Point of View
Assistant Teaching Professor Ronnie San Nicolas's lived experience guides his hands-on approach to teaching as well as his work with the Simon Family Endowment and AAPI THRIVE.
Social work is more than just a profession for Ronald “Ronnie” San Nicolas. “I know what it’s like to be both the practitioner and the client,” he said. “I’ve been on both sides of the table.”
San Nicolas moved from Hawaii to Washington to find services for his youngest son. “He was diagnosed autistic in 2006,” said San Nicolas. “We came here because our physician recommended that we check out services in Olympia.”
Turns out those services the doctor mentioned were in Tacoma, not Olympia, at the campus’s UW Autism Center. “They got the geography all wrong,” said San Nicolas.
A Turn Toward Social Work
San Nicolas was born and raised in Guam, an island territory of the United States in the Pacific Ocean. He lived on the island off-and-on until his thirties. “I didn’t have the resources to travel off-island, to be an off-island college student like a lot of my contemporaries,” he said. “Still, I was grateful to get my four-year education at the University of Guam.”
A first-generation student, San Nicolas graduated from the University of Guam with a bachelor’s degree in psychology and sociology. “I thought I was going to go into the psychology field,” he said. “I never thought I was going to be a social worker.”
San Nicolas’ career change started when a friend told him about a job opening. “It was a social work position in mental health,” he said. “I really needed a job and decided to give it a try.”
San Nicolas never looked back. “I fell in love with social work,” he said. Always eager to learn, San Nicolas decided to return to college. He completed his master’s in social work at the University of Hawaii at Mānoa and later earned a Ph.D. in social welfare from the same institution.

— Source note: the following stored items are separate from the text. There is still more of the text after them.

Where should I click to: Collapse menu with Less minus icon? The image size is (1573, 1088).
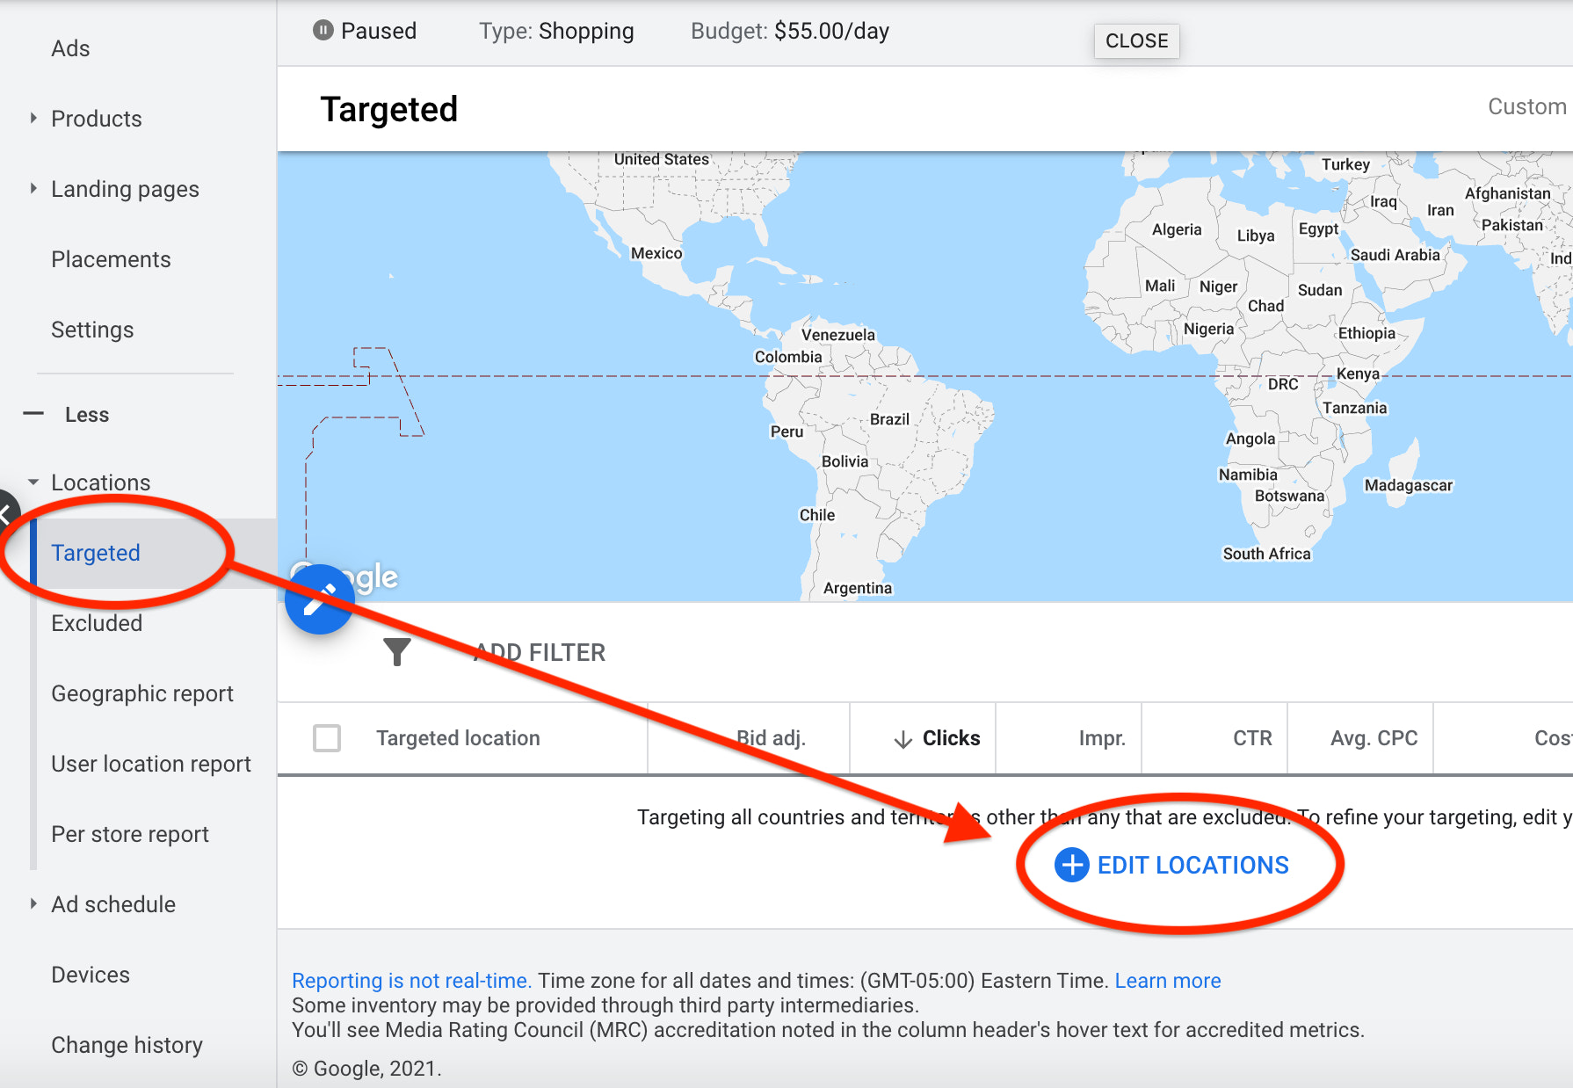[x=34, y=414]
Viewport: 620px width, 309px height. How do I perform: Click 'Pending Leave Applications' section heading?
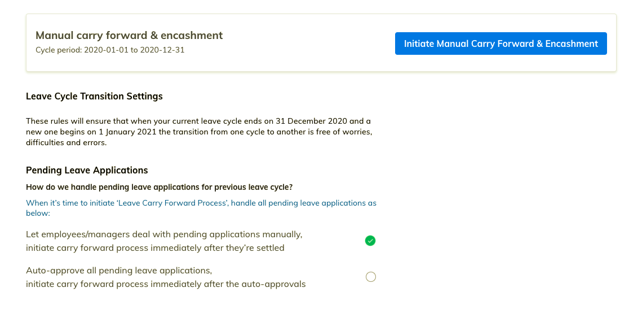pyautogui.click(x=87, y=171)

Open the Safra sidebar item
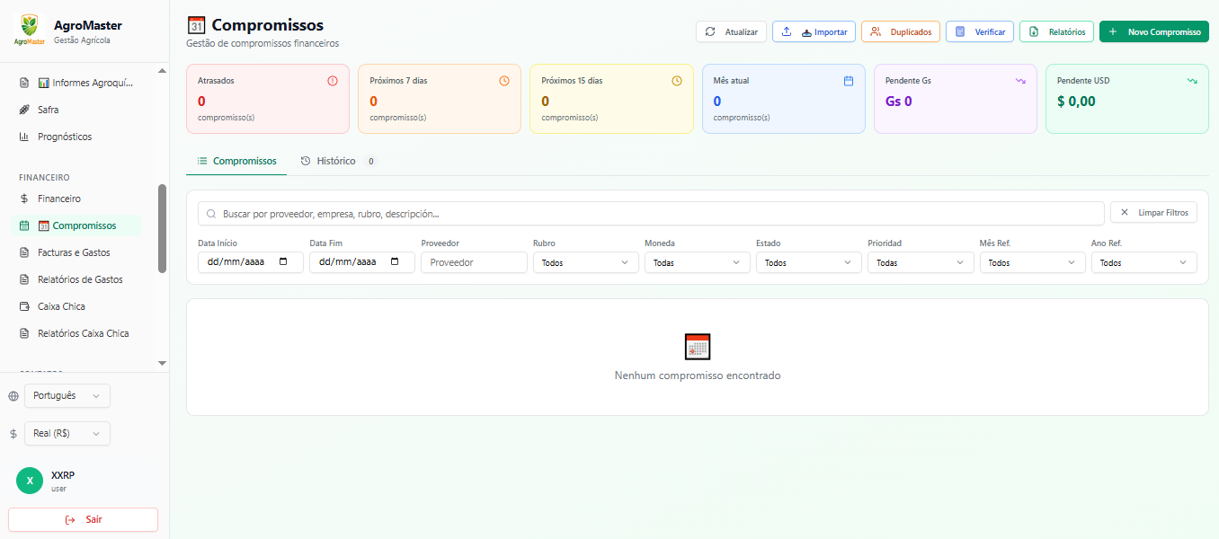pos(49,110)
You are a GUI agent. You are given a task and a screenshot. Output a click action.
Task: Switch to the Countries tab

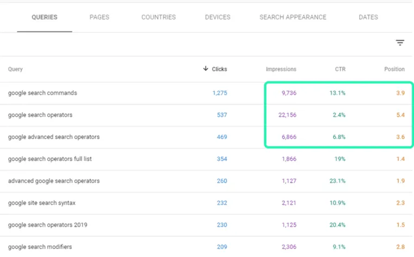pos(158,17)
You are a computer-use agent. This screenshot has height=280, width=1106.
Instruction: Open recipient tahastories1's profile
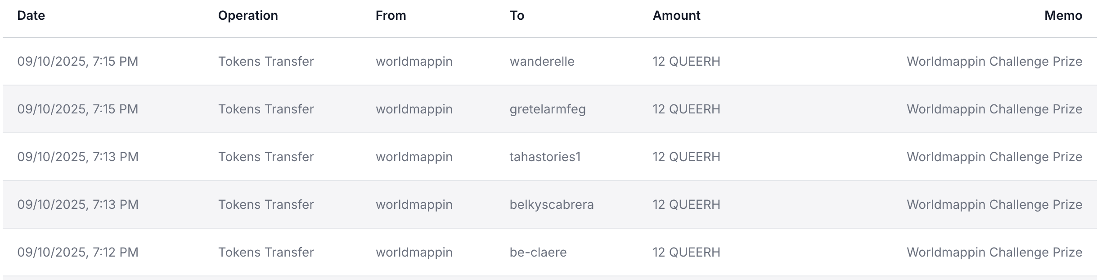(x=545, y=157)
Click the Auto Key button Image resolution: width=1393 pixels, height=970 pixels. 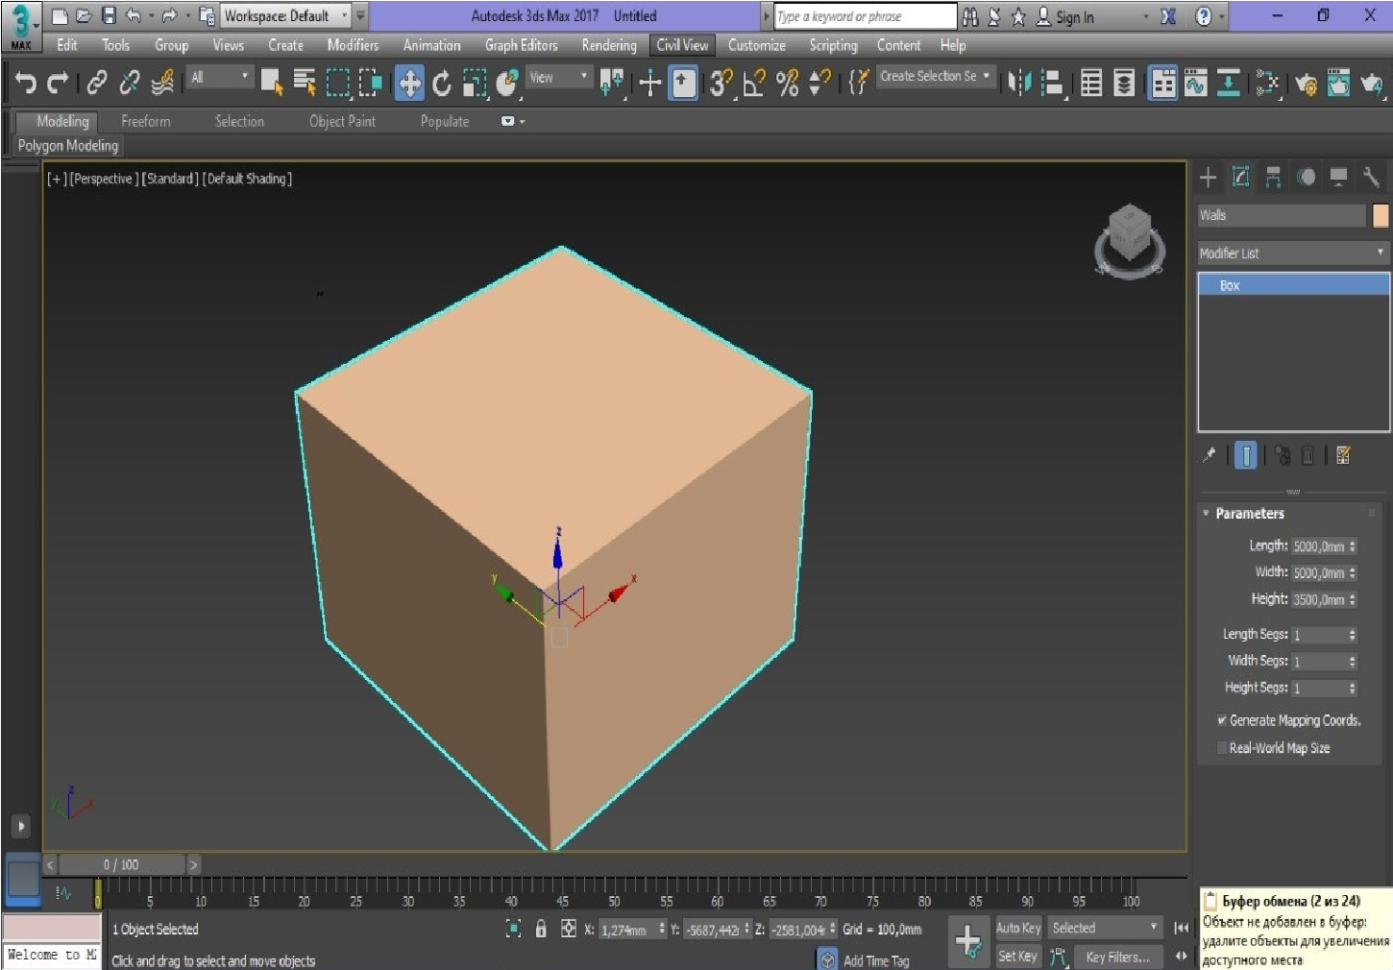1017,928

San Nicolas used his doctoral training to help others on Guam, first as a therapist and then as the clinical director for a federally funded children’s mental health initiative at the island’s Department of Mental Health and Substance Abuse. In 2004, San Nicolas, his wife and their three sons left Guam for Hawaii.
Practice-Oriented
San Nicolas may have been provided some questionable geography from the family doctor in Hawaii, but he found what he needed. Not long after moving to Washington, San Nicolas started working at UW Tacoma. “I actually started here as a part-time instructor in the social work program (now the School of Social Work & Criminal Justice),” he said. “I’ve been here full time since 2017.”
Now an assistant teaching professor, San Nicolas has become an integral part of campus life, in more ways than one. He teaches courses in the bachelor’s and master’s social work program. “My objective for every class in every quarter is to connect theory to something tangible or hands-on,” he said. “That would be something like case studies or through experiences of working with clients or even discussing my own lived experience.”
This relationship is important to what it means to be a social worker. “I’ve had the privilege of being able to practice as a social worker,” said San Nicolas. “This is a practice-oriented profession, and that work begins in the classroom.”
San Nicolas plays a key role in training future social workers. He is also a vital component of the Simon Family Endowment. The endowment, according to a description on its website, was “established at UW Tacoma in order to support adults diagnosed with autism spectrum disorder (ASD) or developmental disabilities in response to the ever-growing need in the South Puget Sound region.”
The endowment includes a fellowship for social work students at the master’s level who choose to do their practicum in an area that serves adults with ASD or developmental disabilities. “The intent of this fellowship is to create a workforce of social work graduate students that, when they graduate, are able to go out and serve an underserved population of our society,” said San Nicolas. “We have almost 10 alumni and they’re all gainfully employed and are doing lots of wonderful things to support autistic adults.”
Outside of teaching classes and assisting with the Simon Family Endowment, San Nicolas is also the mental health coordinator for the AAPI THRIVE Project. The program is the result of a $2 millon grant from the U.S. Department of Education that will expand supports and services for Asian American, Pacific Islander and low-income students at UW Tacoma. “In this capacity, I will help coordinate, facilitate and engage our community by providing information about mental health to Asian American Pacific Islander students at UW Tacoma,” said San Nicolas. “The hope is that we will be able to reduce the stigma around mental health.”
Passing the Baton
San Nicolas has been an educator for most of his life. He is also a student. San Nicolas’s first experience at UW Tacoma was as a concerned parent in need of assistance. He found that through the Autism Center. “I would watch the social workers there and how they cared for my son, and it was a privilege to learn from them,” he said. “My understanding of autism has really been transformed by my son and his experience.”
As someone who has been on “both sides of the table,” San Nicolas understands the impact a social worker can have. It’s more than a profession. “I’m using my education to care for my family and my son but I’m also using it to pass the baton to future generations of social workers who will then be able to go out and help others,” he said.